**** EXERCISE MATERIALS
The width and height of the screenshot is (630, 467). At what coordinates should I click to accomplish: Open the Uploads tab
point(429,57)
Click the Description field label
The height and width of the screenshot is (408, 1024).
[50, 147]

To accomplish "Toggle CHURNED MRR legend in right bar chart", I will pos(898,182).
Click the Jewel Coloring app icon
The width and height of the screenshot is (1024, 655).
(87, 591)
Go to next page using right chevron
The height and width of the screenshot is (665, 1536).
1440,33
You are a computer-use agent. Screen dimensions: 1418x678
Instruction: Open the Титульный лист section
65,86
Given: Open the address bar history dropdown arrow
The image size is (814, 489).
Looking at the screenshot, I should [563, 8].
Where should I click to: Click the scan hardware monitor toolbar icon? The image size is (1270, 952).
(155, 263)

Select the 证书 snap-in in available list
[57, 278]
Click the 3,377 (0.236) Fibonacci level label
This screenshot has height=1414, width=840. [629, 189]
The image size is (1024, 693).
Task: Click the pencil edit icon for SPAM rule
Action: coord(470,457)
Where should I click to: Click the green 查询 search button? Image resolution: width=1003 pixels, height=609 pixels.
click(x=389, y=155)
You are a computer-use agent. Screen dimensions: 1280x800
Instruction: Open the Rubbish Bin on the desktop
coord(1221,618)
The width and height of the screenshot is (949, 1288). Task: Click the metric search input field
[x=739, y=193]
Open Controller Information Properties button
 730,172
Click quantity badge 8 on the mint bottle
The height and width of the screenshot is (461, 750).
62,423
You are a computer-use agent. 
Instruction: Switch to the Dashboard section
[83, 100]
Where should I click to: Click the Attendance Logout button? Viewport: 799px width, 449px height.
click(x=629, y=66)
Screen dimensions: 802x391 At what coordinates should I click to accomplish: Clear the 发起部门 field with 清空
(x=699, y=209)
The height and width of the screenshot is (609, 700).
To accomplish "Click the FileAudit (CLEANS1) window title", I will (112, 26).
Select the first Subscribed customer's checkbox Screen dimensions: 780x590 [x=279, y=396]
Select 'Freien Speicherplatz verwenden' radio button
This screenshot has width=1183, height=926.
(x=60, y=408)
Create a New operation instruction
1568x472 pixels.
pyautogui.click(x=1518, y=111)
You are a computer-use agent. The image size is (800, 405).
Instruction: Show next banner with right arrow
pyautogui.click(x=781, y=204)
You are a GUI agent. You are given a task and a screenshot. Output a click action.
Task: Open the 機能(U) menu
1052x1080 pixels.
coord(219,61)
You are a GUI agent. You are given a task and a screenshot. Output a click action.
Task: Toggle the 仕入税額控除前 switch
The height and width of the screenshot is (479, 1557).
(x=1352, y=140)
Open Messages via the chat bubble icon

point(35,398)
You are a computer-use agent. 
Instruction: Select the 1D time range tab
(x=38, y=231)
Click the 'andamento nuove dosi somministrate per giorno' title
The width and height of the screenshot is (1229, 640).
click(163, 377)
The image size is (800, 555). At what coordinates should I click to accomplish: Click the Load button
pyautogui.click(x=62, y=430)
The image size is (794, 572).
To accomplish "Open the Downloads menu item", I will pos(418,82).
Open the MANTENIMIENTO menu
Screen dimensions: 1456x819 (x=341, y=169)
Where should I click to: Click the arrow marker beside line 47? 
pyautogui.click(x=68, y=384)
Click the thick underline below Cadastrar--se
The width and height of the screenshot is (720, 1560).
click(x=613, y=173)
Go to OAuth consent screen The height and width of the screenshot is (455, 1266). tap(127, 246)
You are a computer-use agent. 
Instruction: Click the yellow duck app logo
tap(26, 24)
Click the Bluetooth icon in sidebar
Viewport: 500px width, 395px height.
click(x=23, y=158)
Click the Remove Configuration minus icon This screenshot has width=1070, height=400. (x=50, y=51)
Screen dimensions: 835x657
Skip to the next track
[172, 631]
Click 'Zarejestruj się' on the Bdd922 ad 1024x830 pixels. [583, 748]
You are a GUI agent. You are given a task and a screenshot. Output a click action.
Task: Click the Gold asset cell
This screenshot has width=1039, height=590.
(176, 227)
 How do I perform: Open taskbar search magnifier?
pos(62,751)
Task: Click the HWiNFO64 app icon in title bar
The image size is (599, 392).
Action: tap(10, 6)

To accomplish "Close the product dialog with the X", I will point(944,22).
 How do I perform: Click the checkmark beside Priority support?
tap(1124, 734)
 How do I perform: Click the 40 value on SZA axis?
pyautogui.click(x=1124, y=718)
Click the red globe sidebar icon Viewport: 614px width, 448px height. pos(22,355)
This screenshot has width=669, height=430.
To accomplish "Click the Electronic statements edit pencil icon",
********
:: WHAT THE EXERCISE ASKS ::
Copy out word for word the lines that run from the one containing "This screenshot has width=669, height=430." through the end of the items, including both ends.

:: RESULT OF THE TASK ::
This screenshot has width=669, height=430.
To accomplish "Click the Electronic statements edit pencil icon",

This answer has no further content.